Article

Recovery in Japan’s office investment market

December 6, 2021 / By

In 3Q21, a large office building was transacted in Tokyo CBD. The seller was Dentsu, Japan’s biggest advertising company. The price had exceeded JPY 300 billion (USD 2.6 billion), apparently the largest real estate sales transaction ever in Japan. The background was the declined attendance of employees due to changes in working methods since the outbreak of COVID-19. As the firm was interested in securing funds, it planned a sale-and-leaseback deal to reduce its office space. This record-breaking office building deal revived transactions in Japan’s office segment in a market that had been stagnant since the pandemic started. Not only are core investments increasing, but value-add and opportunistic investment are also rising.

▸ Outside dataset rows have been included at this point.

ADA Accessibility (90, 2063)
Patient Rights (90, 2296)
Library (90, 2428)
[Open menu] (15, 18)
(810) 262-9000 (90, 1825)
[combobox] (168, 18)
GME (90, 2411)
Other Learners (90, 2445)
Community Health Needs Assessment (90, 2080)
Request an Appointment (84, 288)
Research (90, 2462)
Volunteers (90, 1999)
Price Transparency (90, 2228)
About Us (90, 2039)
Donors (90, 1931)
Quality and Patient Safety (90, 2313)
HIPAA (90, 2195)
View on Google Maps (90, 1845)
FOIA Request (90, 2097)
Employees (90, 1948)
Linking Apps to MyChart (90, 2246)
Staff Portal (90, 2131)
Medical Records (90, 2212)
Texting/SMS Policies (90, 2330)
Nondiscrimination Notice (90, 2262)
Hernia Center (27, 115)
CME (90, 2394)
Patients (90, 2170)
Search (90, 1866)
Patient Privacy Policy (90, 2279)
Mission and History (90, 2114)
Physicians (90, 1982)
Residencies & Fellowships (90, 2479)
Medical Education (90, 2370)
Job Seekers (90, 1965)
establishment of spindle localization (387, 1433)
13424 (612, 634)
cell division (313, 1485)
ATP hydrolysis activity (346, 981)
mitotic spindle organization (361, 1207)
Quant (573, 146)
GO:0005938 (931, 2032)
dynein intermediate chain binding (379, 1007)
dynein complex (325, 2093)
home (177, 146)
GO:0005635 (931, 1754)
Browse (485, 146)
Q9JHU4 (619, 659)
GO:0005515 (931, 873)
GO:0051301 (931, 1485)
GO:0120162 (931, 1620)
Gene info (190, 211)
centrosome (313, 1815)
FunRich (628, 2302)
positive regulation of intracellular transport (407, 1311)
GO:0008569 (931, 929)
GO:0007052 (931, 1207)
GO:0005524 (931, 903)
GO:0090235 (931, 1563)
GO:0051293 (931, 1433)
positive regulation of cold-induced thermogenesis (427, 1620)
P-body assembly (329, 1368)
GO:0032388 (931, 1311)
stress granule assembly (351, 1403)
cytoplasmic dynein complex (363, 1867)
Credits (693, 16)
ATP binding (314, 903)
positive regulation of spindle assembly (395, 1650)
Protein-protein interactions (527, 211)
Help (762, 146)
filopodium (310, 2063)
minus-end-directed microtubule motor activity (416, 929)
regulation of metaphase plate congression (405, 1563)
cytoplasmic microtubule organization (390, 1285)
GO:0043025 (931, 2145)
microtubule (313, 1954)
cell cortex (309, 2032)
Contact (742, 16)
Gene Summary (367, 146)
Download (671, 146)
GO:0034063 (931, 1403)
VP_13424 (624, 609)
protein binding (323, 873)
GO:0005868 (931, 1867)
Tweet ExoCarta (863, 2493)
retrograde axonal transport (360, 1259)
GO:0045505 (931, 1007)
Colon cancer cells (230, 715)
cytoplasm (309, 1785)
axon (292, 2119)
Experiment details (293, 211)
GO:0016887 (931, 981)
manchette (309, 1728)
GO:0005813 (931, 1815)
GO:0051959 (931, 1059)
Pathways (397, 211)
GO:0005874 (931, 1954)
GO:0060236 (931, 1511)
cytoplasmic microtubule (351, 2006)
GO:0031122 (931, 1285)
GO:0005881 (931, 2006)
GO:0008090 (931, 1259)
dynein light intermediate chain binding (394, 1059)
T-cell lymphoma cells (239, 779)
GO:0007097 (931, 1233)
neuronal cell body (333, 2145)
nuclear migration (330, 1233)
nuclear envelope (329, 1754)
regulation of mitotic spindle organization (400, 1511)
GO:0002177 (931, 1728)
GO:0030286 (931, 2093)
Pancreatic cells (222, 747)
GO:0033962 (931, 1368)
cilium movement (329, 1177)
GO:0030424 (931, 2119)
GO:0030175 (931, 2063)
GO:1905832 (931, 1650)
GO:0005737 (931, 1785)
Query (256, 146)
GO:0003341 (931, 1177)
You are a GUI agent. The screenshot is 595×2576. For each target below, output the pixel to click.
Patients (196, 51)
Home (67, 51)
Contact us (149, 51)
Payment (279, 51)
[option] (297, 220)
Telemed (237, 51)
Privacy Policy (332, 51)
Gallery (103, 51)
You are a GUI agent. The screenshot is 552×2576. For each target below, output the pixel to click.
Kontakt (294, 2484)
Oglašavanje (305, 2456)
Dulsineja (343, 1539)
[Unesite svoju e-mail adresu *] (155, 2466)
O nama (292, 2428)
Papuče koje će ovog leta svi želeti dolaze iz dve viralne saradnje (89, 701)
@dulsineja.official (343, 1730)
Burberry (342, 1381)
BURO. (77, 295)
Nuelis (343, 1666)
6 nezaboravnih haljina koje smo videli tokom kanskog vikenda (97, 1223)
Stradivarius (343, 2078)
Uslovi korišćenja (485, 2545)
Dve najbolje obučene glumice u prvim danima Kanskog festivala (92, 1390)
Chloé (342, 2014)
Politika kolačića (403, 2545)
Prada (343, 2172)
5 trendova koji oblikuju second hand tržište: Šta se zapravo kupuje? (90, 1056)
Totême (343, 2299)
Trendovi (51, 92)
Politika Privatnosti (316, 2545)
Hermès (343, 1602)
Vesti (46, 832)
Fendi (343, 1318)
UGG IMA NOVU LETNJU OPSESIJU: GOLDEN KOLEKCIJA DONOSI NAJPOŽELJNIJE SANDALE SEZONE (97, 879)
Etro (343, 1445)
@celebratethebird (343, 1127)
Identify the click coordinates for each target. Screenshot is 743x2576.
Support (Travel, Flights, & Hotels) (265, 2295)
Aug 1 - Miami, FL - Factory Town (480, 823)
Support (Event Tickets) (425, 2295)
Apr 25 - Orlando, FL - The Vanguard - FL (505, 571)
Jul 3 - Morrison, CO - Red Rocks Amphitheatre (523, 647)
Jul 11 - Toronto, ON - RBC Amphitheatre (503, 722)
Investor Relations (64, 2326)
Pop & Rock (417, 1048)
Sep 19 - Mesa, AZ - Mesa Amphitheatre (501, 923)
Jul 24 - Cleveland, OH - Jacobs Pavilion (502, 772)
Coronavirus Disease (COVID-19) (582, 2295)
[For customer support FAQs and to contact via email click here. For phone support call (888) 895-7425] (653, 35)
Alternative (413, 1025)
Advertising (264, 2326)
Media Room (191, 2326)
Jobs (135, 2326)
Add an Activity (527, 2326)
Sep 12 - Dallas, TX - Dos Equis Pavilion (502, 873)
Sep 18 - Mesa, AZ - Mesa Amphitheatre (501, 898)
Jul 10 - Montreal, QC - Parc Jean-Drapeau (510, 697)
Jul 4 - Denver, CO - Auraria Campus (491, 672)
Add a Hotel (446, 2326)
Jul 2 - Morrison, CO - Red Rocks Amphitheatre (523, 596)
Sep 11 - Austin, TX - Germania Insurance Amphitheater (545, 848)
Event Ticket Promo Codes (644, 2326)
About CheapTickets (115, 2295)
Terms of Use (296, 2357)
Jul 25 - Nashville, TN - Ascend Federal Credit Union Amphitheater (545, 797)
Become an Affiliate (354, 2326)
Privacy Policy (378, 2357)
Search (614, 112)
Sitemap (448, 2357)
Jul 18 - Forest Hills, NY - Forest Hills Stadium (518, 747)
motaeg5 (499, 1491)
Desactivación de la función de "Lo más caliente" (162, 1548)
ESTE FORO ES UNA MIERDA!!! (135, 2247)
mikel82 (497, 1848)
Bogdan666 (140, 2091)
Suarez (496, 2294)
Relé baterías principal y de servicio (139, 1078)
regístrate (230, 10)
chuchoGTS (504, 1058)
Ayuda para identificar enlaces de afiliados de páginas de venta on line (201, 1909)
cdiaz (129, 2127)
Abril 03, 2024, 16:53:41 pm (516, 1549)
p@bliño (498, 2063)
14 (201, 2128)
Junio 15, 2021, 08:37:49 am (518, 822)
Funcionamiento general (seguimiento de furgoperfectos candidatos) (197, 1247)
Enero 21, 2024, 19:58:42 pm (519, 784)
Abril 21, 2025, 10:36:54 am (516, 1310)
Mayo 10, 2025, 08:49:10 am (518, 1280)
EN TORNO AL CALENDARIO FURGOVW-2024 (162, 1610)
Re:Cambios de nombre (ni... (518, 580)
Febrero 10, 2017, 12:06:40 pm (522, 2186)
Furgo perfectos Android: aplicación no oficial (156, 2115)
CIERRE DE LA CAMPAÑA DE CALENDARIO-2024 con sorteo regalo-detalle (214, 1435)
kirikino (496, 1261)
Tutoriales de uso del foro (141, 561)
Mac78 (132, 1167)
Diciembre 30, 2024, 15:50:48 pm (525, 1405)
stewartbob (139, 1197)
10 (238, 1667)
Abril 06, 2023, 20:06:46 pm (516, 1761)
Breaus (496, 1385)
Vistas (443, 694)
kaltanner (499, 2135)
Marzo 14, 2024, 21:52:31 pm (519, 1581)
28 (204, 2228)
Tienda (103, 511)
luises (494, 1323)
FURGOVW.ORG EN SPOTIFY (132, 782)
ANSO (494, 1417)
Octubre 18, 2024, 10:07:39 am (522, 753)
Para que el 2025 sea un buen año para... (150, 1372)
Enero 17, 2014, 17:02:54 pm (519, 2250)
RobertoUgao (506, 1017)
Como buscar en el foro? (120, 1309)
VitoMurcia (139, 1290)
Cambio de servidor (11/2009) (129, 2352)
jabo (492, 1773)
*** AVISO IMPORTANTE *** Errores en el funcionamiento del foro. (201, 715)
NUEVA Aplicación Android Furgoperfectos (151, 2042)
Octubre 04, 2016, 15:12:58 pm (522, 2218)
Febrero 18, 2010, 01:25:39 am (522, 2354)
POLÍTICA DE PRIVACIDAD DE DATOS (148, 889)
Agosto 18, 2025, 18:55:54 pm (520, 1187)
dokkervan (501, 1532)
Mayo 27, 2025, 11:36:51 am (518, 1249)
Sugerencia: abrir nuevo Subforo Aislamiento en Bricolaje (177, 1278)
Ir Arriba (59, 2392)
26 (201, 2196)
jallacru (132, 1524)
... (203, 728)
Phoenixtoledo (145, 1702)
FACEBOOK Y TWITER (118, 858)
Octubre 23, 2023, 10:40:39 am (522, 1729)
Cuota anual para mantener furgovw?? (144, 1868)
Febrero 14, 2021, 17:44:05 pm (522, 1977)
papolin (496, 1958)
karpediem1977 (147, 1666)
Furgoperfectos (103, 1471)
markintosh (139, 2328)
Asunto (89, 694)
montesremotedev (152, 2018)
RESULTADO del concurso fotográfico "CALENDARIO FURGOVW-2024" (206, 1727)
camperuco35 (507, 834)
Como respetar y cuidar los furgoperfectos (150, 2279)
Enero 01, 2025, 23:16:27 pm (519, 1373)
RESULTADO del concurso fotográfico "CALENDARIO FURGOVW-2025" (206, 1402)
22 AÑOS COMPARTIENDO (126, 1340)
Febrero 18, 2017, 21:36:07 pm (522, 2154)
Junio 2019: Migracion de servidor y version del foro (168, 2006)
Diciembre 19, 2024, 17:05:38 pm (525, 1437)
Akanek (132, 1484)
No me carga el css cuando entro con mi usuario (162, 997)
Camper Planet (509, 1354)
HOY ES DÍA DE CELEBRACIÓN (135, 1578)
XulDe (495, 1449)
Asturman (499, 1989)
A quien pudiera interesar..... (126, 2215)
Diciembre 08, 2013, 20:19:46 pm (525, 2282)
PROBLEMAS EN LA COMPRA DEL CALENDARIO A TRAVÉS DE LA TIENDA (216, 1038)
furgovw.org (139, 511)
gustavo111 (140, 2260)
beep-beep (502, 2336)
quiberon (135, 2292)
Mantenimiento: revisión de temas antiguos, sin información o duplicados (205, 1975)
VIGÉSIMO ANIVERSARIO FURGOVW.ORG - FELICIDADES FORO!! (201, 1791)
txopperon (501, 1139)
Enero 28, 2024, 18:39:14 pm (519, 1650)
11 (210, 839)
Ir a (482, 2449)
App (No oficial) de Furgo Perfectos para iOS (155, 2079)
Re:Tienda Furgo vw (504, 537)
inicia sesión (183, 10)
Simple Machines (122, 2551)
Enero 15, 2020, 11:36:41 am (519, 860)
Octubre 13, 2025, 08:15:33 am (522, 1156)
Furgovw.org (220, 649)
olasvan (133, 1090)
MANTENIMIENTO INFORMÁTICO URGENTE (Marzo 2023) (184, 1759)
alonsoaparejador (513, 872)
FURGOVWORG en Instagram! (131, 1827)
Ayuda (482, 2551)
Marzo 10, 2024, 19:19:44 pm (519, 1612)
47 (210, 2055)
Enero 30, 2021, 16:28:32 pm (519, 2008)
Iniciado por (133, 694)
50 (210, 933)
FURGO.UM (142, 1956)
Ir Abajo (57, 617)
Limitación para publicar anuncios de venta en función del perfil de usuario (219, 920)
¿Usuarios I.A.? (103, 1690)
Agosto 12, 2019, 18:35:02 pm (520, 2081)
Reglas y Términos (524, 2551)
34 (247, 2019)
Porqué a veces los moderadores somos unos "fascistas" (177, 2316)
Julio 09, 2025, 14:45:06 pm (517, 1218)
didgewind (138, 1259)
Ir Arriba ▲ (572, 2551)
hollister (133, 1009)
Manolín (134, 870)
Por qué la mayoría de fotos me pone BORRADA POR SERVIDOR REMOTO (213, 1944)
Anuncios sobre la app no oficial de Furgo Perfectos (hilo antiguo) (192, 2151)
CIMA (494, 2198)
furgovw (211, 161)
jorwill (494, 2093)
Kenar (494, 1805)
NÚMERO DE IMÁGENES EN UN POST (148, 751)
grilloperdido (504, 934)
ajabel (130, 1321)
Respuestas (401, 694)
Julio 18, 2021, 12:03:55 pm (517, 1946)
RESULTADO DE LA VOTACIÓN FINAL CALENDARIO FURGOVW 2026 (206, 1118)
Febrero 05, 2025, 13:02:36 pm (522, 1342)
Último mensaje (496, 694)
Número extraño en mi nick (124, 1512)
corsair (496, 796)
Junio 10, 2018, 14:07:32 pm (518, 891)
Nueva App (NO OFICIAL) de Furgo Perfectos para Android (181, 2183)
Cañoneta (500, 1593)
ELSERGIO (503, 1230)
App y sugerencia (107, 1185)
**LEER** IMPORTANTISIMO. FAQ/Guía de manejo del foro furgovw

Figure 1: Office investment volume in Japan

Source: JLL Research 3Q21

The music company Avex sold its headquarter in March 2021 and Japan’s largest travel agency JTB also sold its headquarter by using sale-and-leaseback scheme in August 2021. Various businesses, such as restaurants, apparel companies, and manufacturing corporations, are also selling their office buildings. There are cases where office buildings for lease are sold to secure investment capital for the owner’s core businesses. Also, there are cases where company-owned building are sold in sale-leaseback arrangements so the business can use the current office building and secure funds simultaneously. The variety of transactions include owner-occupied properties, buildings for lease that require renovation and tenant recruitment, or tenants scheduled to move out, besides properties located in Tokyo CBD, which are expected to operate stably.

Furthermore, corporations that lease offices are downsizing or relocating while investors review their portfolio of assets and decide to sell. Nippon Building Fund, Japan’s largest office REIT, sold office buildings in Tokyo and Osaka. In addition, large office buildings were transacted in fringe areas, such as Shinagawa and Minatomirai, where tenant demand is sensitive to the economy. Those properties have some risks, such as the increase in vacant space or the renovation cost in the future. Yet, they offer a good opportunity for value-add and opportunistic investors.

In Japan, the number of new COVID-19 infections has decreased significantly since October, and people are beginning to return to offices. Consequently, investors are showing an increasing willingness to invest in office buildings. Under these circumstances, offices with various investment options, from core to opportunistic, are increasing in Japan.